Quoted passage:
Johney Finn v. Warren County, Kentucky
768 F.3d 441
6th Cir.2014Background
- Pretrial detainee Shannon Finn exhibited alcohol withdrawal after booking into Warren County Regional Jail in March 2009; SHP medical staff placed him on an alcohol detox protocol and administered oral meds.
- Night-shift jailers and an SHP nurse observed worsening withdrawal symptoms (shaking, sweating, confusion, delusions); Finn was moved to a medical observation cell but declined placement earlier and expressed fear of being alone.
- Multiple cellmates repeatedly alerted jail staff that Finn was in danger; jail logs show repeated entries of "appears to be okay" despite eyewitness accounts of severe symptoms.
- Finn was found unresponsive and later died; autopsy attributed death to delirium tremens from ethanol withdrawal (with underlying hypertensive heart disease noted).
- Plaintiffs sued under 42 U.S.C. § 1983 and Kentucky tort law against the county, jail officials, SHP, and medical staff. After summary-judgment dismissals and a jury trial, verdicts largely favored defendants.
- On appeal the Sixth Circuit reversed summary judgment for Jailer Jackie Strode (qualified official immunity) and remanded for trial on plaintiffs’ negligence claims against him; all other rulings were affirmed.
Issues
| Issue | Plaintiff's Argument | Defendant's Argument | Held |
|---|---|---|---|
| Whether summary judgment (qualified official immunity) for Jailer Strode on state-law negligence/gross negligence claims was proper | Strode negligently failed to train/enforce the EMS policy; supervision/enforcement are ministerial duties (no immunity) | Supervision, training, and enforcement are discretionary responsibilities entitled to qualified official immunity | Reversed: training/enforcement of an adopted policy are ministerial under Kentucky law; Strode not entitled to immunity and must face trial on negligence claims |
| JMOL for deputy jailers on negligence/gross negligence | Evidence established deputy jailers breached EMS policy and were negligent per se under KRS 441.045 and KRS 446.070 | Evidence was disputed; reasonable jurors could find no negligence; no negligence per se because not all elements shown and internal policy is not a regulatory standard | Affirmed: district court properly denied JMOL; genuine fact disputes supported jury verdict for deputy jailers |
| County § 1983 failure-to-train claim (deliberate indifference) | County training was constitutionally inadequate without needing to prove individual mens rea first | County argued plaintiffs waived or could not prove derivative deliberate indifference | Issue waived at trial by plaintiffs’ counsel agreeing to a derivative instruction; not considered on appeal |
| Exclusion of defense expert Dr. Alan Weder | Weder’s report failed to state opinions to a reasonable degree of medical certainty; testimony should be excluded | Court limited Weder to disclosed opinions and accepted his in-court statement of opinions to a reasonable degree of medical certainty | Affirmed: court allowed testimony (limited); plaintiffs’ Daubert/reliability challenge not preserved on appeal; any erroneous damages instruction was harmless because jury found no liability |
Key Cases Cited
- Hedgepath v. Pelphrey, [citation="520 F. App'x 385"] (6th Cir. 2013) (supervisory jailers denied qualified immunity where failure to train/enforce written policy implicated ministerial duties)

(Collected data entries)
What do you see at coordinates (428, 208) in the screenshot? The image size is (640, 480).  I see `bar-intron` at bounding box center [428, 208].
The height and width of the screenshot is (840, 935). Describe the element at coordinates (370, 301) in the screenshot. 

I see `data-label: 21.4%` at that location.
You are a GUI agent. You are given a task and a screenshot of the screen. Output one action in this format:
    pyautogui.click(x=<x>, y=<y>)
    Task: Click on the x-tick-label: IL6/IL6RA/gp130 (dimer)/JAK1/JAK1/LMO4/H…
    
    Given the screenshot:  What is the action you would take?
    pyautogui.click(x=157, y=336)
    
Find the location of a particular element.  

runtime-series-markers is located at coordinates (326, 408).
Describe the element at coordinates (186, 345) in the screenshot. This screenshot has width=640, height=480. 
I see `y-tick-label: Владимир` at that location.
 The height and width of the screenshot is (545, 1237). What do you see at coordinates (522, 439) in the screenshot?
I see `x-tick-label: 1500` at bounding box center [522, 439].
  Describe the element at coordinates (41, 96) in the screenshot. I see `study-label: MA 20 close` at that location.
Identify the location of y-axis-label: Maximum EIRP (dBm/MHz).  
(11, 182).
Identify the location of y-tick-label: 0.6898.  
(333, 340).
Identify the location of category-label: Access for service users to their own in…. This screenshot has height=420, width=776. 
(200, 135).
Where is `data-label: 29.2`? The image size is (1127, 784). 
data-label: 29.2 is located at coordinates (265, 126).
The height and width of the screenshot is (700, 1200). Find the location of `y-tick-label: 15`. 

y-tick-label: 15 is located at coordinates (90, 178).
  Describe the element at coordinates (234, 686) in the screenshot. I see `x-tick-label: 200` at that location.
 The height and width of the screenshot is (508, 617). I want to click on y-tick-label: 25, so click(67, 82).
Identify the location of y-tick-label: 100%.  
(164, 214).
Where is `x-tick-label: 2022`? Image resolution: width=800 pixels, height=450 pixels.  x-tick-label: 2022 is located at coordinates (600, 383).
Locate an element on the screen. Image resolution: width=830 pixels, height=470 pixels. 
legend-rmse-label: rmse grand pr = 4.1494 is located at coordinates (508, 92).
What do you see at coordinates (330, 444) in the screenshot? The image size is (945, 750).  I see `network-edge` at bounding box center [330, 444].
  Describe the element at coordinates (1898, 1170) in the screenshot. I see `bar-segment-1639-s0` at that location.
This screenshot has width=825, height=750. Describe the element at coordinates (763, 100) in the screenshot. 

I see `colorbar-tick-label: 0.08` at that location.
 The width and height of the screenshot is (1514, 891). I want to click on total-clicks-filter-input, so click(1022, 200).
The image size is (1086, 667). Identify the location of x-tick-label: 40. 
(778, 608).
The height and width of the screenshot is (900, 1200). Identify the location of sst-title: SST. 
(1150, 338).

Your task: Repeat word for word the part of the case summary that opens with the words containing "- Night-shift jailers" and closes with "largely favored defendants.". This material was taken from a separate source.

Expected answer:
- Night-shift jailers and an SHP nurse observed worsening withdrawal symptoms (shaking, sweating, confusion, delusions); Finn was moved to a medical observation cell but declined placement earlier and expressed fear of being alone.
- Multiple cellmates repeatedly alerted jail staff that Finn was in danger; jail logs show repeated entries of "appears to be okay" despite eyewitness accounts of severe symptoms.
- Finn was found unresponsive and later died; autopsy attributed death to delirium tremens from ethanol withdrawal (with underlying hypertensive heart disease noted).
- Plaintiffs sued under 42 U.S.C. § 1983 and Kentucky tort law against the county, jail officials, SHP, and medical staff. After summary-judgment dismissals and a jury trial, verdicts largely favored defendants.